◆ **Exercise**: Among the following entries, say how many lines contain the word "computer"; the answer is a number and nothing else.

◆ **Recorded information**:

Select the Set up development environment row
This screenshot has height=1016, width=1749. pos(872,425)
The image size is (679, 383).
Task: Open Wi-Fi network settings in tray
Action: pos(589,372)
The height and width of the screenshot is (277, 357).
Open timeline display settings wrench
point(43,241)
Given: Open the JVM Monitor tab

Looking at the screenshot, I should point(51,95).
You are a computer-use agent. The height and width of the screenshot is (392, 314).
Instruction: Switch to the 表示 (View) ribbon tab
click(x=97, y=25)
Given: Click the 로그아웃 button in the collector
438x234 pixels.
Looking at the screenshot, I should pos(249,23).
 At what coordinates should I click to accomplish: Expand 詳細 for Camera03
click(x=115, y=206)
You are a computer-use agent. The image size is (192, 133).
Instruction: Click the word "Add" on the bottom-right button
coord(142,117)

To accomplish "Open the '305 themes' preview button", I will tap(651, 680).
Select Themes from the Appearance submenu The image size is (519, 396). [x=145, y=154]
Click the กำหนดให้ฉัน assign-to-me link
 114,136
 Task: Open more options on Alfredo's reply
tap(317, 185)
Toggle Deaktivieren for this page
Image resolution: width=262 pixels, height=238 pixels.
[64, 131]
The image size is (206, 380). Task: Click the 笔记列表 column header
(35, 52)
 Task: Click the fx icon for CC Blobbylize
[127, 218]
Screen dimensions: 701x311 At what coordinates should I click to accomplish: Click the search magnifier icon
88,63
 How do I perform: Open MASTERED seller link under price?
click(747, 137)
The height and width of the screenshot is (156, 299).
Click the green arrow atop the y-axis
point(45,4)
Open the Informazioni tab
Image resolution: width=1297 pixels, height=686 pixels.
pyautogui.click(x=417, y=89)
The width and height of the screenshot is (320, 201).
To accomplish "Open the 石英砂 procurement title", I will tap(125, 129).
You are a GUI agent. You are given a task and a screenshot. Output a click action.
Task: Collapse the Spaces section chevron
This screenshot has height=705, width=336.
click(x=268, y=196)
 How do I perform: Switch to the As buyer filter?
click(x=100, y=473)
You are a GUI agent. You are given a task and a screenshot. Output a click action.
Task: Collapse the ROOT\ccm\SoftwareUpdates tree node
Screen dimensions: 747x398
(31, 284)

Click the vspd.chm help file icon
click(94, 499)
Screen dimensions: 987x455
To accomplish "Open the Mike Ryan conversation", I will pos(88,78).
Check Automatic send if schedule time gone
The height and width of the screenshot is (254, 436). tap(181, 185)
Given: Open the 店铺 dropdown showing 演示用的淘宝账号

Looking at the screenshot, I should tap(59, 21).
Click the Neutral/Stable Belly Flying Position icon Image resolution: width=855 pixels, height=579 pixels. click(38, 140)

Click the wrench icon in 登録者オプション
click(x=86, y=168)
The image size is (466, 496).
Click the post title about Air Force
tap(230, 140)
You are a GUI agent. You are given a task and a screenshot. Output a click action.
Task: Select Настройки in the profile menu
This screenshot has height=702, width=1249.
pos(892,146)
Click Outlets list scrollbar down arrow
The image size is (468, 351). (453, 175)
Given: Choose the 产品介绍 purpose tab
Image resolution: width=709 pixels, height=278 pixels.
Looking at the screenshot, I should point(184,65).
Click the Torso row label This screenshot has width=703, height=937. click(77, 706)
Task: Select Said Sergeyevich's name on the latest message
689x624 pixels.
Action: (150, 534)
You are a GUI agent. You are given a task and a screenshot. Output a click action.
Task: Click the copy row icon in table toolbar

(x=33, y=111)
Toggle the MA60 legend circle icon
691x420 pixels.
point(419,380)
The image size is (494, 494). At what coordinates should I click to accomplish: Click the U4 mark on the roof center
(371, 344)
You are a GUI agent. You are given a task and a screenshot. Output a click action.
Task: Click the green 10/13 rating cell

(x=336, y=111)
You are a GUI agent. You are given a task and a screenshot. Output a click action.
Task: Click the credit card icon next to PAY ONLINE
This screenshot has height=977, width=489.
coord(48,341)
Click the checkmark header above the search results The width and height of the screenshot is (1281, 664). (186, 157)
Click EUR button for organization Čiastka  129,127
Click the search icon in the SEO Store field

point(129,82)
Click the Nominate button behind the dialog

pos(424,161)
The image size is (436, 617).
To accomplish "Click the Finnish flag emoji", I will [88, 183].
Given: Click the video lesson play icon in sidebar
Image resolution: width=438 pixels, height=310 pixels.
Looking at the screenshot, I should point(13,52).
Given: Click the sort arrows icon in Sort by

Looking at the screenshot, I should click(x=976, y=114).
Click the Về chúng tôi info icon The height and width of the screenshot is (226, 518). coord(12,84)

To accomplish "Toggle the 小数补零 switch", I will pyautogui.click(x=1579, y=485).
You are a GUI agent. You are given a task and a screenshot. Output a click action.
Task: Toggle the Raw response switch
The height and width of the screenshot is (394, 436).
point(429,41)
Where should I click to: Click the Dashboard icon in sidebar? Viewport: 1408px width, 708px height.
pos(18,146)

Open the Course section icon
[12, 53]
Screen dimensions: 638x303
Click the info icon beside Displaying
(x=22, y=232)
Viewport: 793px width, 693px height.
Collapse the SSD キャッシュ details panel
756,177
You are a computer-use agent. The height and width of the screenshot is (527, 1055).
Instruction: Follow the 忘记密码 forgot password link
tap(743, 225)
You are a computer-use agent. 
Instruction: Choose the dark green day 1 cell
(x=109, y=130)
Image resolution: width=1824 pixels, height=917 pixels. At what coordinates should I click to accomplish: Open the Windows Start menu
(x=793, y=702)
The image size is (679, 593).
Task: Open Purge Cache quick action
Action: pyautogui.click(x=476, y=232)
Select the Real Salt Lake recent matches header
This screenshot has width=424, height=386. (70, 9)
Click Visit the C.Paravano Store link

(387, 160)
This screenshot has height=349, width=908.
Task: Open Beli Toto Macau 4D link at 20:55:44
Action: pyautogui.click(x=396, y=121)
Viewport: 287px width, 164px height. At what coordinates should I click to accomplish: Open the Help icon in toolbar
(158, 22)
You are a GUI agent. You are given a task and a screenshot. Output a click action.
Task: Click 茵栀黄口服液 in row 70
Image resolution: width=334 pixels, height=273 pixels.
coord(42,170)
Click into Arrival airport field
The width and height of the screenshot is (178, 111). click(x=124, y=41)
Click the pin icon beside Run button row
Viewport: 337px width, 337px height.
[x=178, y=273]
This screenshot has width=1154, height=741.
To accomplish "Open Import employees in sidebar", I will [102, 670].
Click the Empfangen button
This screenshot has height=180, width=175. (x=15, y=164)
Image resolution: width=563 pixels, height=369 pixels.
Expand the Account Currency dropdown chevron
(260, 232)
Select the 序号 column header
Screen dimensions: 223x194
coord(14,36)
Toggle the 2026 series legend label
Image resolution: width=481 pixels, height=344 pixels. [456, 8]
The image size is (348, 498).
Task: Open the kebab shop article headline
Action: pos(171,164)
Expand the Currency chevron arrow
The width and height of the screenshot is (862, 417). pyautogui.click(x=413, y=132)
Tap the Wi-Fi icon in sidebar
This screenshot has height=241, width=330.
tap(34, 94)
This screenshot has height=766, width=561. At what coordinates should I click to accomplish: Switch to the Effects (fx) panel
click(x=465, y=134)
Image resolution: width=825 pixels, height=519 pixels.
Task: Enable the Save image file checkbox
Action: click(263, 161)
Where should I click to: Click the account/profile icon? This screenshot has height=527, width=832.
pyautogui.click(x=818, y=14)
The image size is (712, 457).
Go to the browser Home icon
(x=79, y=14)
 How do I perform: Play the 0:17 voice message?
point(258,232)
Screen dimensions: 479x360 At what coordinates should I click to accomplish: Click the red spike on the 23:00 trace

◆ **Your solution**: 4